“Uh, hi?”
“Mommy!” Callie shrieked. “Brett and Jewmy played princess tea party with me today!”
“Good deal, honey pot. Where’s your brother?”
“Bathroom,” Jeremy answered as he dabbed the corners of his mouth with a napkin like he was some member of high society. I guessed the man really liked his tea parties.
I heard commotion coming from the bathroom as I walked down the hall, and what I saw froze me on site. Brett was crouched down with both hands in the toilet bowl while Trevor had a hold of one of my son’s legs and Luke was pulling him from under his arms. And was that…? Why was my butter in the bathroom?
“On the count of three. One, two—”
“What’s going on?” At the sound of my voice, three pairs of grownup eyes swung to me, all with different levels of oh, shit, so busted reflected back at me.
“Mommy!” Cameron let out a delighted shout. “I twied to flush myself again!”
I couldn’t hold back my laugh at Brett’s exclamation of, “Again!”
Oh, this was just too damn funny. “Brett, did you try to butter up my son?”
“Technically,” Trevor answered, “it’s margarine, so there’s that…”
“Beauty, this isn’t what it looks like,” Brett flustered.
“Really? Because it looks like you got my kid stuck in the toilet, then tried to baste him,” I managed to get out between hysterical giggles.
“So it’s exactly what it looks like,” Luke laughed.
Finally taking pity on the poor guy, I walked over to Cameron. “All right, bub. Turn your foot so your toes are at the front.” He did as told and his little foot popped right out. When I turned back to the hulking men crowding in my cramped bathroom, Trevor and Luke looked like they were trying their damnedest to keep from laughing while Brett looked like he was about to have an aneurysm.
“Not our first rodeo,” I told him with a laugh. “Or our third.”
“Mommy, guess what!” Cameron asked excitedly as he hopped up and down on the bathroom floor, flushing incident long forgotten.
“What, pumpkin?”
“Brett’s da best babysitter ever! He gave us pizza and watched movies with us and we haves a buddy code dats like a secret where we don’t tell you when he says bad words by accident! But I can’t tell you cuz its buddy code!

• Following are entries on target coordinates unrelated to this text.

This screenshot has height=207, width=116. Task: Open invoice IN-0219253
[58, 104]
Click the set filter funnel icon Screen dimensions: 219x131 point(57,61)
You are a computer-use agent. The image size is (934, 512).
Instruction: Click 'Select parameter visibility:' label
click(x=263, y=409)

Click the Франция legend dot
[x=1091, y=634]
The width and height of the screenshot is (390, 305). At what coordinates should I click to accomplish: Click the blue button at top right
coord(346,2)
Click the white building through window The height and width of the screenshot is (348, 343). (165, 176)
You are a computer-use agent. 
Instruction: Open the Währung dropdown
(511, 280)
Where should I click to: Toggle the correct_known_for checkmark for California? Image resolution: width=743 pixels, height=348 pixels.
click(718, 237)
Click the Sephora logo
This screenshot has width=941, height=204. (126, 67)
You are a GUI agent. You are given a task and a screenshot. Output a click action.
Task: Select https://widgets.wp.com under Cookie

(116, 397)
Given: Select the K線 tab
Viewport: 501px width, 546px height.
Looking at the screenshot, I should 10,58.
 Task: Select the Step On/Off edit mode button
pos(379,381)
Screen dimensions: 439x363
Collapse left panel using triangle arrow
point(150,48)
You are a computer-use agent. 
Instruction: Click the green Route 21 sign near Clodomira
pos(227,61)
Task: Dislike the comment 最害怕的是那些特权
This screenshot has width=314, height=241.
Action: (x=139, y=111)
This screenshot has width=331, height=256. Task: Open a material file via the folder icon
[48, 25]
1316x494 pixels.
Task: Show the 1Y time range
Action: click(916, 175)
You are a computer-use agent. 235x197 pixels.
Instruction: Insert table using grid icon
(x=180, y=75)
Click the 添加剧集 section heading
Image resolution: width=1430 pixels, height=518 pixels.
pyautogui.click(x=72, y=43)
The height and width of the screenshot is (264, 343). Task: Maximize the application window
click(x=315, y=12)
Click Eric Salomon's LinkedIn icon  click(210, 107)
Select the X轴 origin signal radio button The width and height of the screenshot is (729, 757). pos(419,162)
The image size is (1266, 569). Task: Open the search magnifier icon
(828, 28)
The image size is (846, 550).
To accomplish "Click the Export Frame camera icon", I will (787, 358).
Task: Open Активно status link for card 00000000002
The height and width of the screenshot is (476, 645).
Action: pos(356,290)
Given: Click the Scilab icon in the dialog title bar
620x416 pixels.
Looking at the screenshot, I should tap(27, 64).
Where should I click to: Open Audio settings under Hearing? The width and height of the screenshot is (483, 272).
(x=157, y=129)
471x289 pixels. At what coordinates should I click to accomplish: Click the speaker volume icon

OH! And I frowed up…like a whoooooole bunches.”
I heard Brett grumble, “Kinda defeating the purpose of buddy code there, little man,” before Cameron took off into the living room to go play with his sister.
Luke slapped Brett on the shoulder, telling him, “We’re out, man. Don’t need to be witness to whatever she’s about to do to you.” Then he was gone.
Trevor did the sign of the cross on Brett before bailing out and seconds later, I heard the front door open and close.
“Kenz, I’m so damn sorry…” Brett started, but I held my hand up to stop him.
“I’m gonna go in order here, so try and keep up. First, no more buddy code, okay? I didn’t expect your first foray into babysitting to be a perfect ten, especially with those two, but you can’t teach them to keep secrets from me. Not even if it’s obvious they can’t keep their mouths shut to save their lives.” He gave me an ashamed nod. “Second, if something happens like, oh say, my son trying to flush himself down the toilet and getting stuck, all you have to do is call me. Odds are I’ll know how to get him out of whatever he got himself into, so there won’t be a need to butter him up like a Thanksgiving turkey. Also, I get you were trying to win cool points, but heads up, any dairy after a stomach virus is a definite no no. But I’m pretty certain you learned that lesson the hard way.”
“That’s the friggin’ understatement of the century. You must hate me right now,” he mumbled with his head hung, but I pushed forward, ignoring his statement.
“And you have to watch your language. I know it’s hard, trust me, but they’re like little sponges. Those damn kids soak up everything.”
“Ain’t that the damn truth.”
“And last…thank you.”
His head shot up as he stared back at me with his wide brown eyes. “Thank you? For what? I’m the worst babysitter in the history of babysitting.”
I couldn’t help myself; he was just so damn cute standing there all down on himself. I stepped up to him and cupped his cheek. “Thank you for liking my kids so much that you wanted to spoil them with pizza, even though it wasn’t the best idea since they’ve been sick to their stomachs. Thank you for playing princess tea party with my little girl. I promise you, that made her entire week. Thank you for sitting through God knows how many kids movies just because it’s what they wanted.”